A tal punto se acaloró la discusión y subió el volumen de nuestras voces, que los cuatro brasileños que todavía seguían con el karaoke interrumpieron una balada de Chayanne para pedirnos calma. Y yo la corté automáticamente después del “calma, hombre” de un grandote con una camiseta del San Pablo, arrojé las latas vacías en un cesto de residuos y bajé obviando por completo el accionar de Lorenzo, quien también abandonó la cubierta para meterse en su camarote. Era casi medianoche.
Me intenté dormir indignado por la confianza que le había dado al francés recibiendo un pésimo pago de su parte. Intentaba justificar su actitud por una posible borrachera, pero también recordaba que había sido yo el que había bebido mucho más que él. Finalmente, en plenas tribulaciones el sueño me venció y se me cerraron los ojos hasta las tres y pico de la mañana.
Con una leve resaca me levanté de la hamaca mientras casi todos dormían. Unas intensas ganas de evacuar me llevaron casi como un sonámbulo a la planta de arriba. Camino al baño, pasé por la puerta del camarote de Lorenzo y tuve la lucidez para pegar la oreja a ver si oía algo raro. Ya sentado en el inodoro, me sobresaltó una tremenda bocina que rompió el silencio de la noche, proveniente de un barco de prefectura brasileña que se acercaba al Voyager III. Nadie se dio cuenta de que ese sonido había acallado otro, más exiguo pero mucho más violento y letal: el disparo de una 38.
Cuando bajé, los policías ya habían irrumpido en el barco con las requisas habituales de cada noche buscando algo de narcotráfico. Me acomodé con hastío dispuesto a enseñarles hasta la última de mis pertenencias, pero nunca llegaría mi turno, porque antes provino un gritó desde la cubierta superior.
-¡Um morto! ¡Ninguém deve sair do barco! – repetía incesantemente un oficial.
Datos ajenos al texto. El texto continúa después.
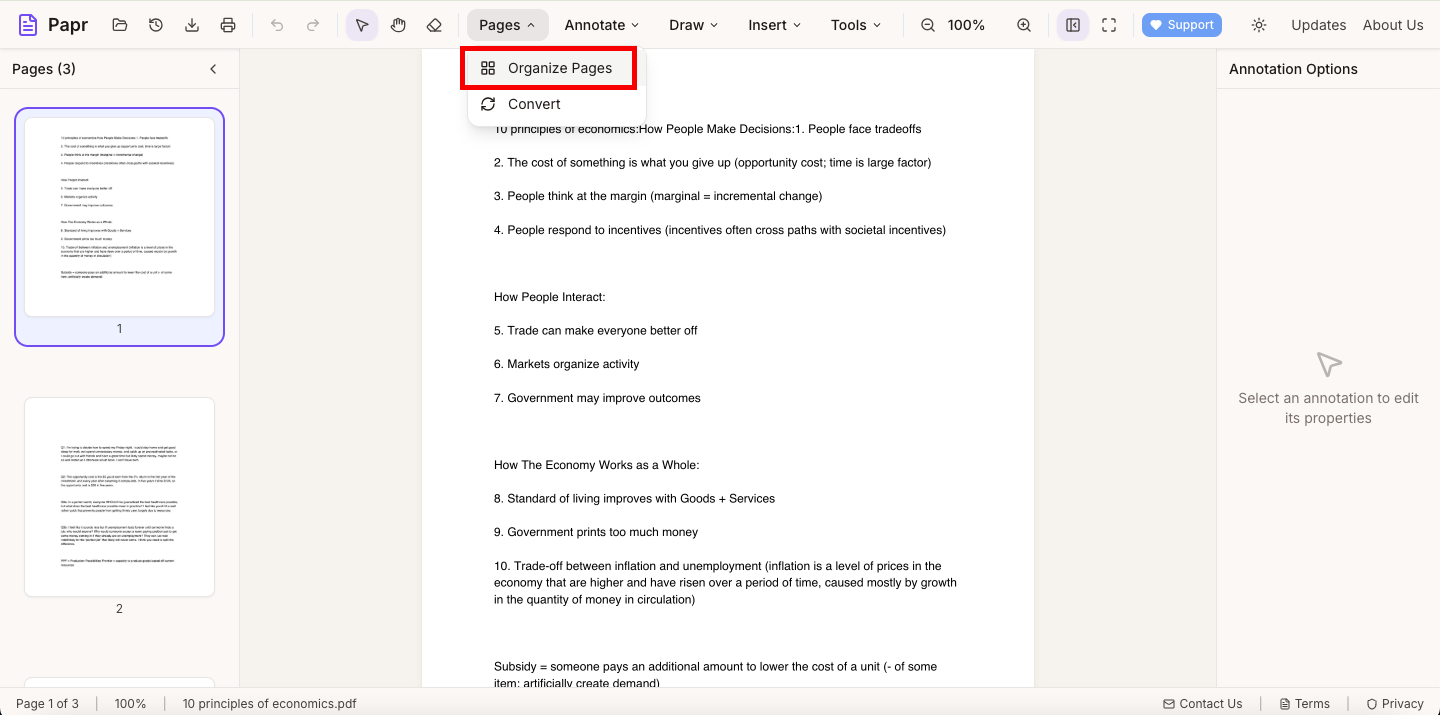Print the document using the printer icon
1440x715 pixels.
coord(227,24)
Traté de mantenerme impasible, aunque intuía que al final Lorenzo había cumplido con su macabro designio. Lo que nunca jamás hubiera imaginado, fue que con un par de declaraciones yo quedaría como el principal acusado de asesinato.
-¡Ese hombre se suicidó! Me dijo ayer que iba a hacerlo –me volvía loco mientras me esposaban-  ¡busquen una carta, tiene que haber una carta! –fue lo último medianamente sensato que dije antes de empezar a insultar y a patalear, acciones que fueron la excusa perfecta para que par de policías brasileños comenzara a golpearme con saña aprovechándose de mis brazos atados.
Esa misma mañana, el grupo de grandotes del karaoke declararían que me oyeron discutir con Lorenzo la noche del crimen. Otro testigo afirmaría haberme visto pasar cerca de su camarote en los minutos cercanos al disparo. Y lo peor aún, tres días más tarde llegarían los resultados de las huellas digitales halladas en el arma, que por supuesto eran las mías.
Mientras me trasladaban a una prisión en el estado de San Pablo, recordaba irónicamente que en las viejas mafias sicilianas se montaba una falsa escena después de ajusticiar a alguno bajo la premisa de “que parezca un suicidio”. Pensar que Lorenzo hizo exactamente lo contrario, quitándose la vida para que luego “parezca un asesinato”. Y justo yo, el idiota que intentó convencerlo de que no era noticia un suicidio, fui la auténtica víctima y el encargado de llevarlo a las páginas policiales bajo el título de “un argentino asesina a un francés en un barco”. Él logró sus cinco minutos de fama y yo quedé atrapado en su farsa, totalmente perdido en el Amazonas.